According to Marco van den Berg, ITS manager, the digital distribution of IRRI information and photos achieved via GBS and flickr gives access to audiences that have been difficult to reach using traditional methods, for a variety of reasons. “Among the top 25 countries that have downloaded books from our co-branded GBS site are Vietnam, Iran, Indonesia, Pakistan, Bangladesh, Sri- Lanka, and Myanmar,” he says.
Anyone can now obtain, repurpose, distribute, and even modify the content (self-service publishing) of 1RRI publications, photos, and videos with proper attribution using CC licenses.
However, IRRI’s CC policy has presented the CPS staff with some new challenges when they deal with science publishers looking to co-publish some of IRRI’s books, most of whom still request exclusive publication rights if not downright copyright assignment.
According to Bill Hardy, IRRI senior science editor and publisher, some conflicts with potential co-publishers that are not on the CC bandwagon include the outside publisher’s interest in having hardcopy commercial sales and a perpetual license. IRRI, on the other hand, has primary interests in delivering global public goods and providing free online access to its communication products. “Even so,” says Dr. Hardy, “IRRI is tackling these issues by drafting some creative contractual arrangements and compromises with some flexible co publishers, such as World Scientific in Singapore, with which IRRI has recently co-published Rice Genetics V, Charting New Pathways to C4 Rice, and Drought Frontiers in Rice.
There is a lot of interest in the publishing world in how institutions such as IRRI are adopting CC and dealing with publishers who still prefer “all rights reserved.” In February and March 2009, Mr. Hettel gave presentations on Adopting and Utilizing Creative Commons to Facilitate the Dissemination of Rice Knowledge and Technology at the Regional Conference on Creative Commons in Manila and the Symposium on Common Use Licensing of Publicly Furlded Scientific Data and Publications on Taipei, respectively.

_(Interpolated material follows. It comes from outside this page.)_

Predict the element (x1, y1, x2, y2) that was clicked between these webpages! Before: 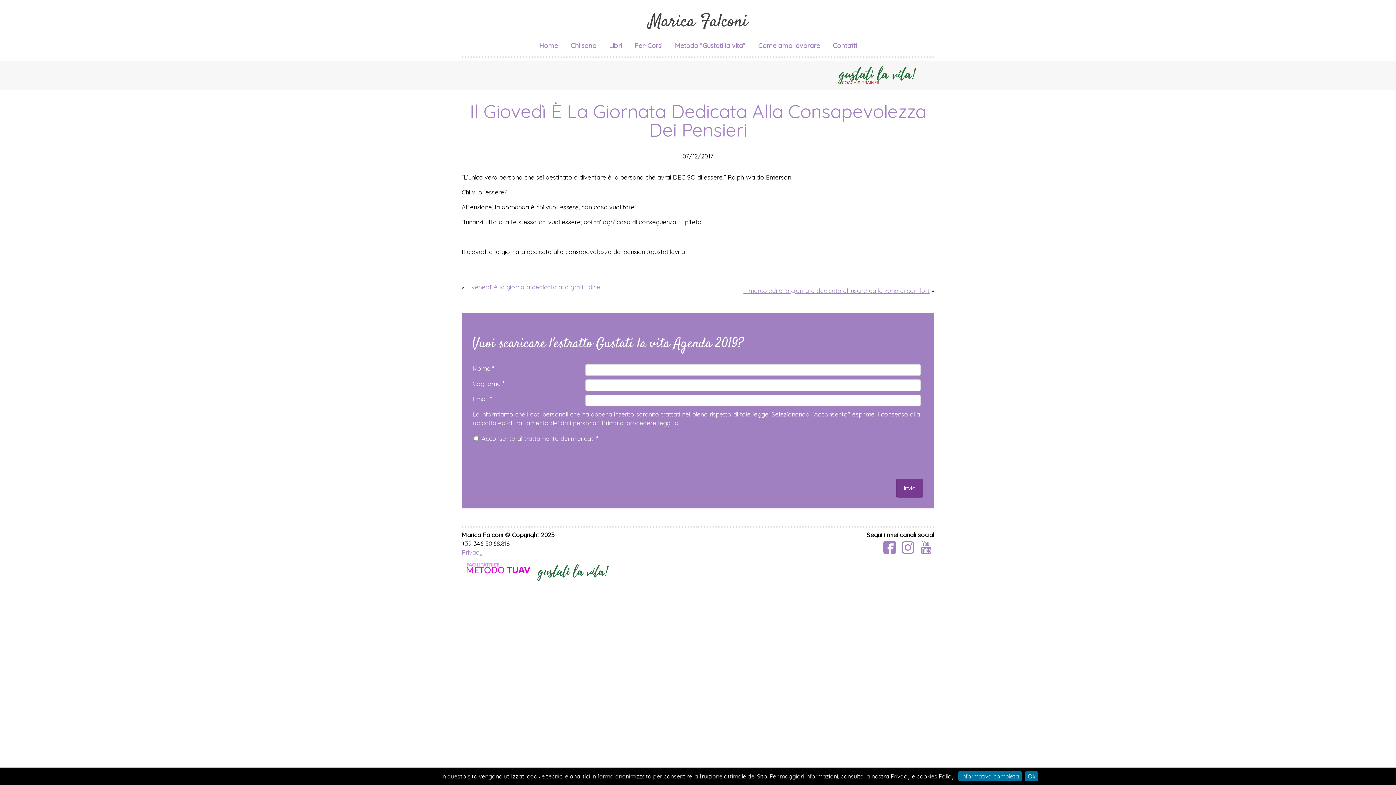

According to Internet World Status, as of 31 December 2008, only 17.2% of Asia’s population and 5.6% of Africa’s use the Internet. “Because so many of our clients on these continents are not yet wired to the Internet,” says Dr. Hardy, “traditional book production will be in IRRI’s future for some time to come, albeit in a much smaller volume. We will continue to distribute traditional books to our nearly 300 institutional depository libraries and to others around the world indicating a need. When we recently liquidated the inventory in our closed-down book storage facility on the IRRI campus, we made special efforts to distribute these books to needy libraries instead of shredding them.”

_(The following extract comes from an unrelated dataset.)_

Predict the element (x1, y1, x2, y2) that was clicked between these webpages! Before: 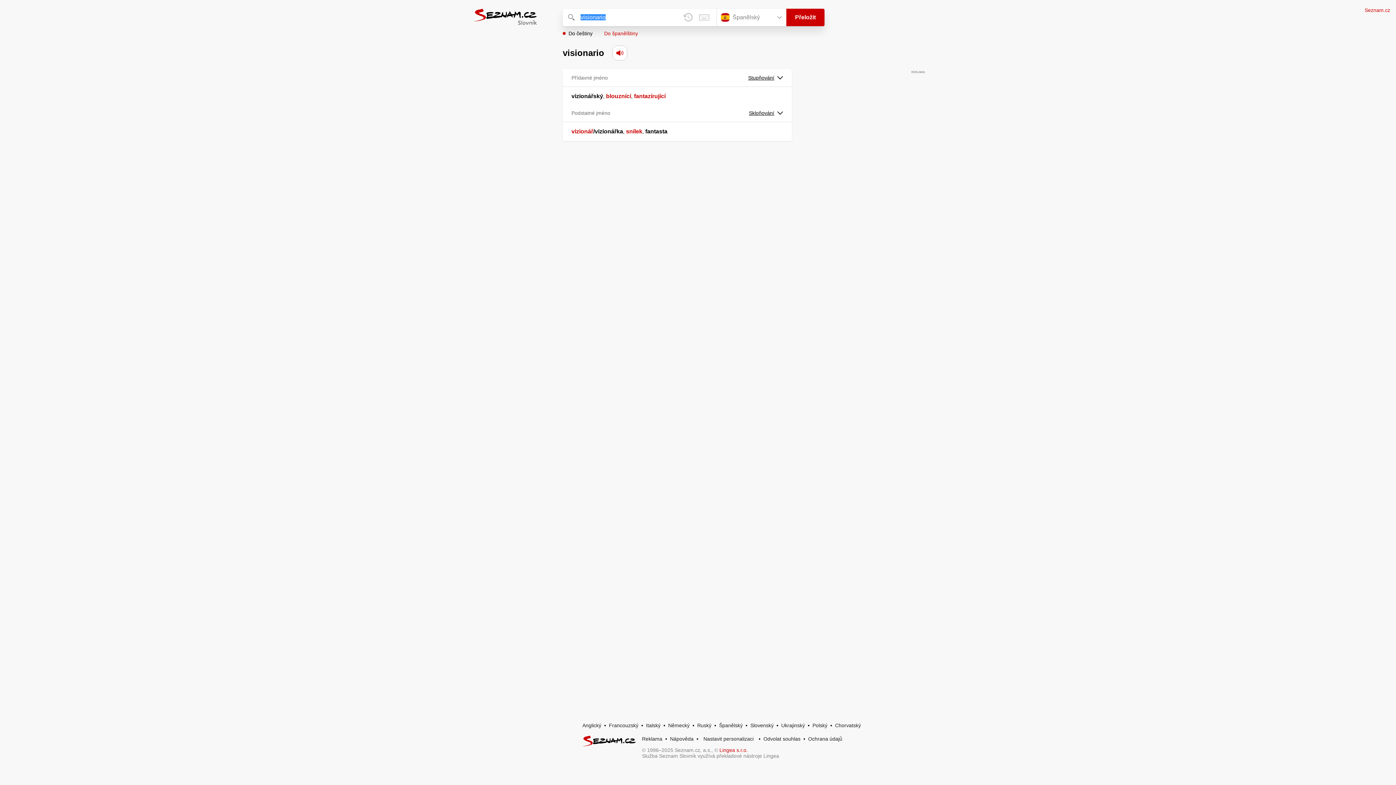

So, some may wonder, which IRRI book is, so far, the most popular among the more than 200,00 book visits and 2.5 million page views on GBS? Might it be about the latest on water management, coping with drought, or direct seeding of rice?

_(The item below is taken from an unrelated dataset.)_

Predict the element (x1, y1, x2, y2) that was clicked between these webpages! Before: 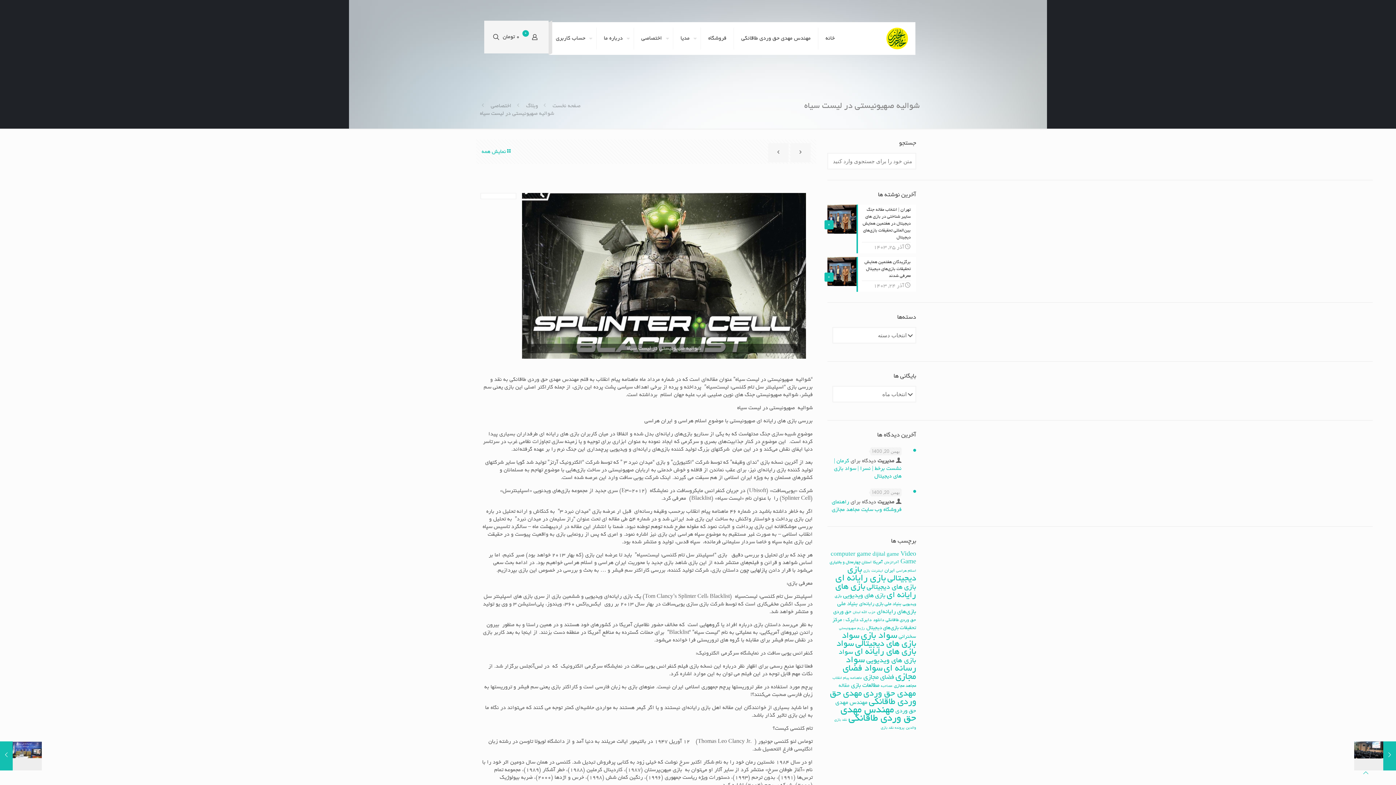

“None of those” says Mr. Hettel, “although there is certainly interest in these important topics to be sure. With just over 5,600 book visits and more than 71,500 page views, Small Farm Equipment for Developing Countries, a 22-year-old out-of-print proceedings of a conference of the same name held at IRRI headquarters in September 1985, wins the prize! This just goes to show that newly digitized titles, which have not ’seen the light of day’ for years in their traditional format, can still have value and useful information to reveal – all thanks to the digital age.”